President Clinton officially unveils his 1999 budget proposal this morning, the first to propose a surplus in 30 years. The $1.7 trillion plan calls for more spending for child care, education and medical research and a big hike in cigarette taxes. It also proposes a $270.6 billion military budget, including $48.7 billion for high-tech arms and increased spending for defense against biological and chemical attack.
This news from Los Angeles: Prosecutors have appealed the judge’s decision that overturned the murder conviction of former Black Panther leader Elmer “Geronimo” Pratt, claiming prior evidence of his guilt is overwhelming. At issue is testimony given at Pratt’s murder trial by a man who claimed he heard Pratt confess in jail to killing Caroline Olsen in 1968. Pratt served 27 years in prison for the crime, which he said he did not commit. Controversy over the testimony by Julius Butler erupted after Pratt’s 1972 conviction when it was discovered that Butler was a police informant, and prosecutors were aware he was, although he testified that he was not. In overturning Pratt’s conviction in June, Orange County Superior Court Judge Everett Dickey said jurors might have seen the case differently if the prosecution had not suppressed evidence bearing on Butler’s credibility.

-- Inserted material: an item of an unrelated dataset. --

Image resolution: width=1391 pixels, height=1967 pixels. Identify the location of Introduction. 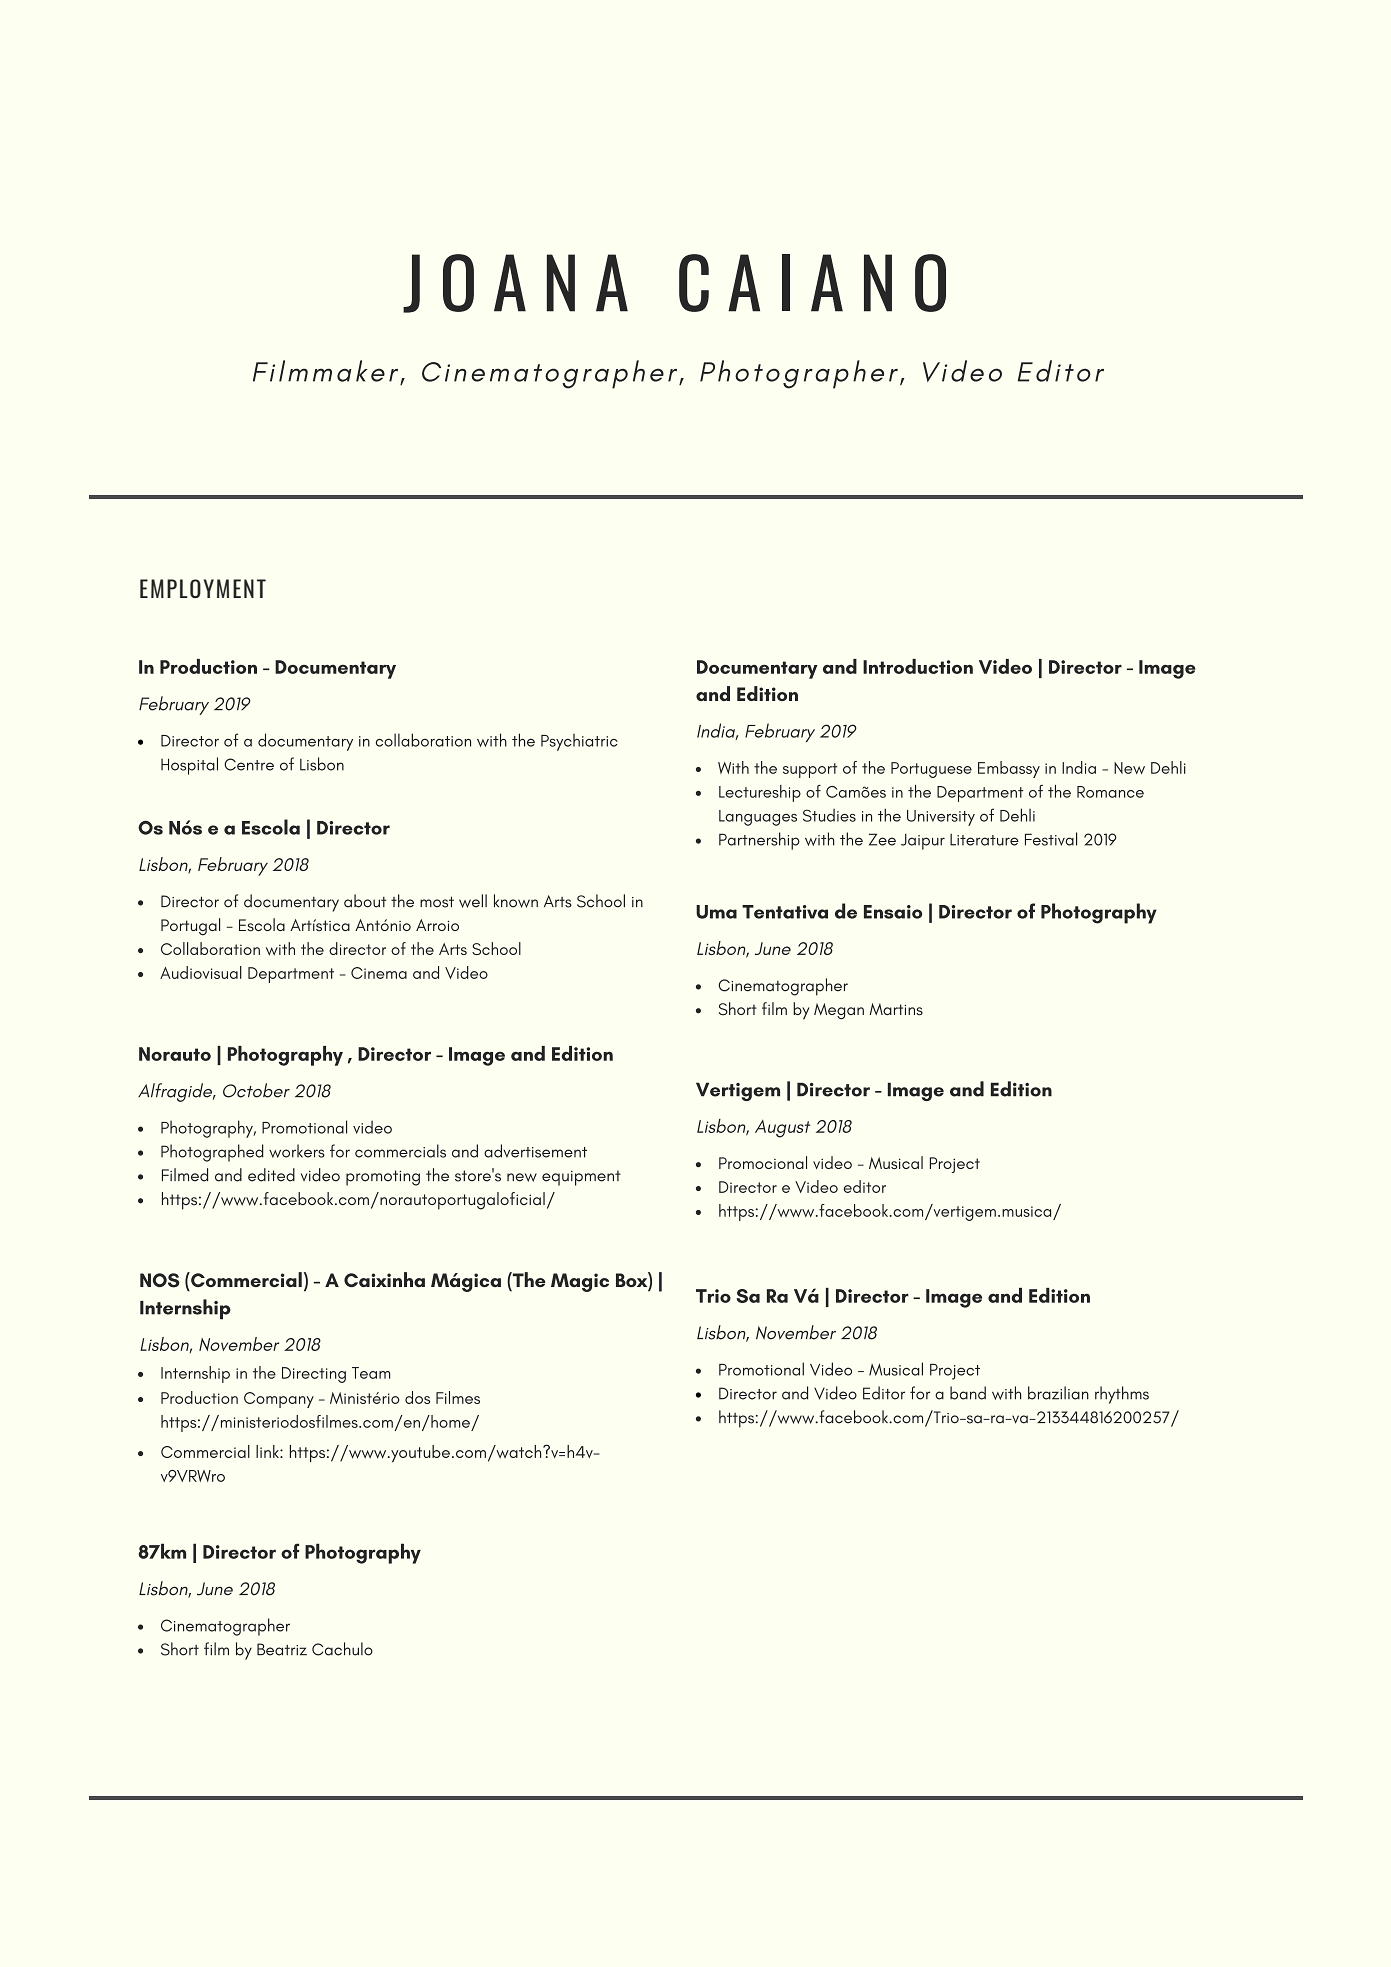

Dozens of federal agents searched the area around Franklin, North Carolina, for a man they believe could help them locate the bomber of an abortion clinic. The man being sought, Eric Robert Rudolph, was wanted as a witness and not as a suspect in Thursday’s fatal bombing in Birmingham, Alabama. A pickup truck registered to Rudolph was seen near the site of the bombing that killed an off-duty police officer and critically injured a nurse. The bureau said the mail bomb was intended to maim and kill, not cause damage to the building. The homemade mail bomb blew up the New Woman All Women clinic a week after the 25th anniversary of the court ruling that legalized abortion. The funeral for the off-duty police officer who served as a security guard at the clinic is today.
Nearly 1,000 Puerto Ricans protested yesterday against NASA plans to launch research rockets filled with chemicals at an abandoned U.S. Army base next week. NASA plans to launch at least one rocket February 12 from the Tortuguero base in the northern coast town of Vega Baja. A total of 11 rockets will be launched over a period of one month. The rockets will disperse the chemical aluminum trimethyl into the atmosphere before crashing back to sea about 60 miles north of Puerto Rico, this according to the newspaper Primera Hora.
In a grim commemoration in Northern Ireland, more than 10,000 Catholics yesterday retraced the path where British soldiers shot and killed 13 protesters on January 30, 1972.